Nel mese di luglio, le quotazioni dell’olio di palma sono rimaste sostanzialmente stabili sia sul mercato finanziario di Bursa Malaysia sia sulla piazza di Rotterdam. Nel breve termine, l’elevata disponibilità di prodotto in Malesia e il rallentamento degli acquisti da parte di alcuni dei principali importatori stanno compensando i rischi di restringimento dell’offerta attesi tra la fine del 2026 e l’inizio del 2027.
In Malesia, la produzione di giugno è aumentata dell’8% rispetto a maggio, raggiungendo 1,64 milioni di tonnellate, pur mantenendosi inferiore del 3% rispetto allo stesso mese dello scorso anno. La ripresa congiunturale dell’output ha favorito un ulteriore accumulo delle scorte, cresciute del 5% su base mensile fino a 2,54 milioni di tonnellate, il 25% in più rispetto a giugno 2025. Gli elevati stock malesi continuano quindi a rappresentare un elemento di distensione per il mercato, limitando il potenziale rialzista delle quotazioni nella fase attuale.
Il quadro appare invece meno abbondante in Indonesia. A maggio, le scorte di olio di palma risultavano inferiori del 22% rispetto alla media degli ultimi tre anni, sebbene ancora superiori del 4% rispetto allo stesso periodo del 2025. La produzione è rimasta sostanzialmente stabile su base annua e leggermente al di sotto della media triennale, mentre le esportazioni sono diminuite del 32% rispetto allo scorso anno e del 18% rispetto alla media degli ultimi tre anni. Allo stesso tempo, i consumi interni sono cresciuti del 2% su base annua e dell’8% rispetto alla media triennale, confermando la crescente capacità del mercato domestico di assorbire l’offerta.
Questa tendenza potrebbe rafforzarsi ulteriormente con l’implementazione del B50, destinata a ridurre la disponibilità esportabile indonesiana e ad accrescere il ruolo della Malesia nell’approvvigionamento internazionale. Gli stock accumulati in Malesia potrebbero inizialmente compensare la minore offerta indonesiana, ma rischierebbero di ridursi rapidamente qualora la domanda energetica e gli acquisti internazionali dovessero accelerare.
Dal lato della domanda, le importazioni cinesi di giugno sono diminuite del 46% rispetto allo stesso mese del 2025 e dell’11% rispetto a maggio. La contrazione mensile segue tuttavia i forti acquisti effettuati nella prima parte dell’anno: nel complesso del primo semestre, le importazioni sono cresciute del 16% su base annua, grazie soprattutto all’aumento del 22% dei volumi provenienti dall’Indonesia, che ha più che compensato il calo del 13% delle forniture malesi. La frenata di giugno sembra quindi riflettere anche la necessità di assorbire il prodotto precedentemente acquistato, più che un indebolimento strutturale della domanda.
Sul mercato europeo, al 12 luglio le importazioni cumulative risultavano inferiori del 20% rispetto alla media delle ultime tre campagne, ma solamente dell’1% rispetto allo stesso periodo della campagna precedente. La domanda UE resta quindi contenuta rispetto ai livelli storici, senza però mostrare un ulteriore significativo calo su base annua. In questo contesto, la debolezza degli acquisti europei ha contribuito a mantenere stabili le quotazioni di Rotterdam, pur in presenza di crescenti rischi di minore disponibilità sul mercato internazionale.

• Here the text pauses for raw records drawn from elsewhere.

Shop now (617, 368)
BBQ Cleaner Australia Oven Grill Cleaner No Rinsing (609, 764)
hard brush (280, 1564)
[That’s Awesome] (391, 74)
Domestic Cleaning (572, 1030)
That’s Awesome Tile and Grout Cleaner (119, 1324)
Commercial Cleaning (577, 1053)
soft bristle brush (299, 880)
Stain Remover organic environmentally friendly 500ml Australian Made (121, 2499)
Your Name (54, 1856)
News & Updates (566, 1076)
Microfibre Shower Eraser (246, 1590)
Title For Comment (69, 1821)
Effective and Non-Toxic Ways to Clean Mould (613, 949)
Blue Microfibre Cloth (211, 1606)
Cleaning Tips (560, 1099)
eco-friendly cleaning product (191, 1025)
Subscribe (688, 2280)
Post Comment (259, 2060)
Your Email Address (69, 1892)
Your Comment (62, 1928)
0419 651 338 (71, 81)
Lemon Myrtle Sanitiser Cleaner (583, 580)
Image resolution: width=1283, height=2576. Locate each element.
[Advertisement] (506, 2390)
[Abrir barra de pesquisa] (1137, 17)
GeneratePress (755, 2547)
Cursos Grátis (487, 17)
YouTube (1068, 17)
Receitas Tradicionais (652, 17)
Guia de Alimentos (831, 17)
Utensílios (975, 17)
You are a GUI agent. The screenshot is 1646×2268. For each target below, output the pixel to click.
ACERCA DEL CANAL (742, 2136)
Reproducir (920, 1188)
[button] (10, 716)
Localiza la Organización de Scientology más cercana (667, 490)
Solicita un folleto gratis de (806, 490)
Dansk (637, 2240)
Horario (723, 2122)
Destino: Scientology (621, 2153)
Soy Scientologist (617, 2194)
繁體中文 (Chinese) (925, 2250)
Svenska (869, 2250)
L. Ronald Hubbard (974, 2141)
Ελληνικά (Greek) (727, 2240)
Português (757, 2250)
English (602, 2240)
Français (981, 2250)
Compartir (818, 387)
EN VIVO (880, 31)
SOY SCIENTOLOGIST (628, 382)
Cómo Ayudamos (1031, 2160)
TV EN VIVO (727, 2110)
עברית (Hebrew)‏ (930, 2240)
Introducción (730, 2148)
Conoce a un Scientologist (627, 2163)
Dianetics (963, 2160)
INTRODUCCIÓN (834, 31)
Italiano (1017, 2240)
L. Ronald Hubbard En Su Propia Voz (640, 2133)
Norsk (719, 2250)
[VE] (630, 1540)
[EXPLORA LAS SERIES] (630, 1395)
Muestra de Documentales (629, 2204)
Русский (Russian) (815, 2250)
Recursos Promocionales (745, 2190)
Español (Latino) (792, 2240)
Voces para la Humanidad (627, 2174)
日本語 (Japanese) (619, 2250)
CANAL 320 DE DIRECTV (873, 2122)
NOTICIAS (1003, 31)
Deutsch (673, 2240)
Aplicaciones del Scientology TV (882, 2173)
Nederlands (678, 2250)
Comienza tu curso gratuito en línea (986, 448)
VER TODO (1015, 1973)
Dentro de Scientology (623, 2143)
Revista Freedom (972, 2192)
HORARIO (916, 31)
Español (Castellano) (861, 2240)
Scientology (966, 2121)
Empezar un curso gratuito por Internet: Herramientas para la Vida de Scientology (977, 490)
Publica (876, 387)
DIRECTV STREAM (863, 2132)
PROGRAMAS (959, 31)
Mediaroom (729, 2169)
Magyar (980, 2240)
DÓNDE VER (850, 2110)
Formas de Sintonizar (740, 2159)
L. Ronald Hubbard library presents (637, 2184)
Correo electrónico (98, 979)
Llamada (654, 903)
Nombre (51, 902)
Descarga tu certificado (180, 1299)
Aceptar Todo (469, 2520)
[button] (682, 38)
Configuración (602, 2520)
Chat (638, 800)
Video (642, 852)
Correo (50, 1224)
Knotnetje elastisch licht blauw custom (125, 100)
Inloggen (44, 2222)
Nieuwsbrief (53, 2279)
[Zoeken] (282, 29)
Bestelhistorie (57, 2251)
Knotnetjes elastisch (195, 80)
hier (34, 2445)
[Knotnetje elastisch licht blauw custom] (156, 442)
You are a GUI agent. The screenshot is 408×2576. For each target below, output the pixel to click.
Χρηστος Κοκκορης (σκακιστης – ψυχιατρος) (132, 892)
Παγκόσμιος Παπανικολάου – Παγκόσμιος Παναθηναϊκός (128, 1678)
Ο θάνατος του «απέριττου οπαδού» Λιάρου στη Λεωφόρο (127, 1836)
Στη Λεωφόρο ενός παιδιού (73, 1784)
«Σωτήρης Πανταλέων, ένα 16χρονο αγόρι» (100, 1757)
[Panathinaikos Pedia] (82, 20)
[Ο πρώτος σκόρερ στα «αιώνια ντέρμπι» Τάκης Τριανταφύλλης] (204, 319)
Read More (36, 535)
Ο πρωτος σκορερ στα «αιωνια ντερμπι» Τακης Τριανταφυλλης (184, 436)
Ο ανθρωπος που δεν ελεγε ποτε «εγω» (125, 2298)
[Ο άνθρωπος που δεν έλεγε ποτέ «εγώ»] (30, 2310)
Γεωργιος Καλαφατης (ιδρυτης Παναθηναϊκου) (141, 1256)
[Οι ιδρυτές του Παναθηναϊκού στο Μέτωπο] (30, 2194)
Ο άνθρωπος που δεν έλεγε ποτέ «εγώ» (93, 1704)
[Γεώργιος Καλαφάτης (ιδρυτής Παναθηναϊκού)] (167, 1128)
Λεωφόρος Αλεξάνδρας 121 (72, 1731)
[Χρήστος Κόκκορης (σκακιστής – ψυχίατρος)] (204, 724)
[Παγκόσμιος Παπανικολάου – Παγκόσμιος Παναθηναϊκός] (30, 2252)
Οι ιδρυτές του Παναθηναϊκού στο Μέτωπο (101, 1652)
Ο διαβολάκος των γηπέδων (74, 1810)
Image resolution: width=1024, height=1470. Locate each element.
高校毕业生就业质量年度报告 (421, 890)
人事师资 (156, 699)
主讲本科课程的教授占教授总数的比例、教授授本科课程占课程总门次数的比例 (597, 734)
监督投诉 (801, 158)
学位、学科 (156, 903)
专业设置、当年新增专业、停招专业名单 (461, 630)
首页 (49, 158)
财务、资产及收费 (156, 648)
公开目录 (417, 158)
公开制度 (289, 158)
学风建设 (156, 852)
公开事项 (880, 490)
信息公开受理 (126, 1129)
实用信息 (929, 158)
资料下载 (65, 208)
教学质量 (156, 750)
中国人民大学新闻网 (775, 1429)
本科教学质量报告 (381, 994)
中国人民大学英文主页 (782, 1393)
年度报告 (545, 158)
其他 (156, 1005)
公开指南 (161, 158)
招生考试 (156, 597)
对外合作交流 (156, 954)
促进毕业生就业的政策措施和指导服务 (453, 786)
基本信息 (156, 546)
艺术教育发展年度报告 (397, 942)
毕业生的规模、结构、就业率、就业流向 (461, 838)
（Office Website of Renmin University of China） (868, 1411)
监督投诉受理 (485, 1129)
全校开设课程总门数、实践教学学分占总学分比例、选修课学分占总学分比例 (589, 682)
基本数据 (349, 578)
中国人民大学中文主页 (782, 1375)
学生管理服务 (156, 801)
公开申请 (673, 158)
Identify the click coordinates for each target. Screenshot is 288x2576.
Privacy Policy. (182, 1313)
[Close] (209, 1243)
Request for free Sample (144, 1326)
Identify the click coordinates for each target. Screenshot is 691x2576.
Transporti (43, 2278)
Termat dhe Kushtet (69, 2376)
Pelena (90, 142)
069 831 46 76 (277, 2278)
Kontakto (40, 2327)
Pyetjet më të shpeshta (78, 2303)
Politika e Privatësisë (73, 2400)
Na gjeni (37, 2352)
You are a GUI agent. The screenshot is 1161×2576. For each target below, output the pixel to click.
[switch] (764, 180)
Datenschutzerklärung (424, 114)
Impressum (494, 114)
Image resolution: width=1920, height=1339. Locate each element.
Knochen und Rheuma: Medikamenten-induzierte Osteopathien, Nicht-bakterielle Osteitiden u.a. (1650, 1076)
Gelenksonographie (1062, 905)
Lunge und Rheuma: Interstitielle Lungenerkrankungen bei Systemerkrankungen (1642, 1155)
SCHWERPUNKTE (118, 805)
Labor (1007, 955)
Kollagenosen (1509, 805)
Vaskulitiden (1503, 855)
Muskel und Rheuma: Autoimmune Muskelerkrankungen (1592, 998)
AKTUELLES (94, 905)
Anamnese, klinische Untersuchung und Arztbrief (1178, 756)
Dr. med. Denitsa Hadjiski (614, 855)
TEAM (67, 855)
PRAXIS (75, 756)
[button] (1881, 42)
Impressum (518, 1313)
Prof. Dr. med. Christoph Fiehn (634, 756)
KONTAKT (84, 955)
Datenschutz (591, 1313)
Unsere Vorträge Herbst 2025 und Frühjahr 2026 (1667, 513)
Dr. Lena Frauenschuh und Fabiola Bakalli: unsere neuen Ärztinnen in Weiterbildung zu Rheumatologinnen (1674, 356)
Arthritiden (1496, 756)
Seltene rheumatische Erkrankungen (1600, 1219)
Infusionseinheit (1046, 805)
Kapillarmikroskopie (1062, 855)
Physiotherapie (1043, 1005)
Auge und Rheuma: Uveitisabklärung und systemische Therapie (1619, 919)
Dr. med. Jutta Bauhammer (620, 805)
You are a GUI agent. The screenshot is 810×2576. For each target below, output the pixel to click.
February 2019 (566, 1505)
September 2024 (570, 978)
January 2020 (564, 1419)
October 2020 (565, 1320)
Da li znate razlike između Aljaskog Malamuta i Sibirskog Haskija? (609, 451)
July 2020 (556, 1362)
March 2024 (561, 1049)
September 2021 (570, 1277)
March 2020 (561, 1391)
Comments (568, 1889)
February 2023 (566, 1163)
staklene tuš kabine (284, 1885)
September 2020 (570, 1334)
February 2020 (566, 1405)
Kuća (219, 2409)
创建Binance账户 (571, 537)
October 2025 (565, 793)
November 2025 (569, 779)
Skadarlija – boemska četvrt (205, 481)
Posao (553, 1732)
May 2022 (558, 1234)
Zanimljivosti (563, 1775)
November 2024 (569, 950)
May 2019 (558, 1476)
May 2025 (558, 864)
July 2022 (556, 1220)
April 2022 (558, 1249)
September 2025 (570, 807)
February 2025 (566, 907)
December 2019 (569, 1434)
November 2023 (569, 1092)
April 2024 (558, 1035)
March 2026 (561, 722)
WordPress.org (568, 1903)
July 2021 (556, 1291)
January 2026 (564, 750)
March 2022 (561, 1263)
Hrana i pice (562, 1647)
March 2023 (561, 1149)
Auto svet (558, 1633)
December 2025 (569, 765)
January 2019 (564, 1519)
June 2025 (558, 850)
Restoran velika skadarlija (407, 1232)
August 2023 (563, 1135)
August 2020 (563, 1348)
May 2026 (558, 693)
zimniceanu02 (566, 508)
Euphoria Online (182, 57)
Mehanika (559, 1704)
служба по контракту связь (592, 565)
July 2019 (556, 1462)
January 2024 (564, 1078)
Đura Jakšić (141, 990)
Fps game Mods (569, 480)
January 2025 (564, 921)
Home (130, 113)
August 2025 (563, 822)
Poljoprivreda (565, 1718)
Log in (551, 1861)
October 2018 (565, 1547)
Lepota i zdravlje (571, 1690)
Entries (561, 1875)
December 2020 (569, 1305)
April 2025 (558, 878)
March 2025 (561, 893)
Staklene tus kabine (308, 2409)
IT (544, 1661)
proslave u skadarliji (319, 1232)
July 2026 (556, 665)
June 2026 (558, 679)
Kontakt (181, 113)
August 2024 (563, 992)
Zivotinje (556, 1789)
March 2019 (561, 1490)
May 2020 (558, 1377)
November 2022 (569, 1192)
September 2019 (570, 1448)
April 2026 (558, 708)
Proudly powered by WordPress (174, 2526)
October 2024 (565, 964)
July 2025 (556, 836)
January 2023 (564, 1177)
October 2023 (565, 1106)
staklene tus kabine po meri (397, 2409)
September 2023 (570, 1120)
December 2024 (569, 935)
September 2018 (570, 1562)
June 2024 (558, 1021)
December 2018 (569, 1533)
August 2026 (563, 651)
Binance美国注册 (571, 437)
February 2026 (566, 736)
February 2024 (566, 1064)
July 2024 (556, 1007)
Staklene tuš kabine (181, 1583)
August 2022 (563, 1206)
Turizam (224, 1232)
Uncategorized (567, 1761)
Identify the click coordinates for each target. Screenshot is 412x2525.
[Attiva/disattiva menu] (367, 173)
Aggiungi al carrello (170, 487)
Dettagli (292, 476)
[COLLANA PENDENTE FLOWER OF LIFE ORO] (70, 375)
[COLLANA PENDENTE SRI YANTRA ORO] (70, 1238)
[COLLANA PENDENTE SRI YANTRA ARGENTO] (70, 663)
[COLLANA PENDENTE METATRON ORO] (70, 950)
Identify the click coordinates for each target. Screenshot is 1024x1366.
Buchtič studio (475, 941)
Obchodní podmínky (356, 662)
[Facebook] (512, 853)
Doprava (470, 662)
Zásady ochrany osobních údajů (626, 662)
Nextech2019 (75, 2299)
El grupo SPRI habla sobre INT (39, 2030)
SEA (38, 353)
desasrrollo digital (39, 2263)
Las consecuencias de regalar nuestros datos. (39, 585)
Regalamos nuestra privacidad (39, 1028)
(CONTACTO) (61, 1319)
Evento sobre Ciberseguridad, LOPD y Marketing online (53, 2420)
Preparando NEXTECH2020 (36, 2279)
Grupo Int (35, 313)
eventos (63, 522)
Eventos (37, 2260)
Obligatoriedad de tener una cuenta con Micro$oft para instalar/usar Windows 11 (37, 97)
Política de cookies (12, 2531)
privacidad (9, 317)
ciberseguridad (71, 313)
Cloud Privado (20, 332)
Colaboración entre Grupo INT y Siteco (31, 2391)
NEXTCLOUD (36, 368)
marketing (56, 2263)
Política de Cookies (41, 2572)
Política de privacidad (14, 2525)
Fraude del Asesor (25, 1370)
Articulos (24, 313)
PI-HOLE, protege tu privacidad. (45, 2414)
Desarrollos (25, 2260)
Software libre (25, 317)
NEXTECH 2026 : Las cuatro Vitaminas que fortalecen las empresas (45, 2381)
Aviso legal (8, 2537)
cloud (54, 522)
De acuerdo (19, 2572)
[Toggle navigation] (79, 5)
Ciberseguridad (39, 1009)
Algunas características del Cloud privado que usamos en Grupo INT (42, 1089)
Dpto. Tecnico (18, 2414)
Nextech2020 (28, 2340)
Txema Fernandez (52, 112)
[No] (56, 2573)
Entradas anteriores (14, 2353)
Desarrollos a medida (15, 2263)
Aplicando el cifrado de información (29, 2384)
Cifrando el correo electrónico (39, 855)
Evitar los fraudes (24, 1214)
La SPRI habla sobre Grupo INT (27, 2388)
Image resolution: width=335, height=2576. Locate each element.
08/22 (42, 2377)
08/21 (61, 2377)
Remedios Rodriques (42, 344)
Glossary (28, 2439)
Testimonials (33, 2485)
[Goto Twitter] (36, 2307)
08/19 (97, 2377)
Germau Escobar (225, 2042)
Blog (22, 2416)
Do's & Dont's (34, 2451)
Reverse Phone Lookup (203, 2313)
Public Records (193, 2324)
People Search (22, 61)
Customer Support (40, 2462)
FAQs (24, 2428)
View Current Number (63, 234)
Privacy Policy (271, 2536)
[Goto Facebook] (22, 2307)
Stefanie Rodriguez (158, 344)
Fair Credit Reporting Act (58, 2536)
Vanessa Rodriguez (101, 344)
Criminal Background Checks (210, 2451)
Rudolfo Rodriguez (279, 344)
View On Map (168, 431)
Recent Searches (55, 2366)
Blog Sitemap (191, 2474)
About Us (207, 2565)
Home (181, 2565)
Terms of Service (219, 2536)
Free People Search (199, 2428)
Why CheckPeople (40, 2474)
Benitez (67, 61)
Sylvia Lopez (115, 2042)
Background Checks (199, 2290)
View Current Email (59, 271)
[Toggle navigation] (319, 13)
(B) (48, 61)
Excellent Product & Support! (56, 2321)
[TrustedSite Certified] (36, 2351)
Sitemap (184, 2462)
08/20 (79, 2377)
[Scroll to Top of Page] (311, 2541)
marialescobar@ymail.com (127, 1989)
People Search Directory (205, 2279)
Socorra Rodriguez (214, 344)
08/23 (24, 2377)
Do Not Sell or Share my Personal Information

Le ultime previsioni climatiche rafforzano infatti lo scenario già delineato nei mesi scorsi. El Niño dovrebbe intensificarsi fino alla fine dell’anno e presenta una probabilità del 97% di persistere fino all’inizio della primavera 2027. Tra ottobre e dicembre, la probabilità che raggiunga un’intensità molto elevata è salita all’81%, aumentando i rischi di un rallentamento della produttività nel corso del 2027, soprattutto in Indonesia, ma con possibili conseguenze anche sulle principali aree produttive malesi.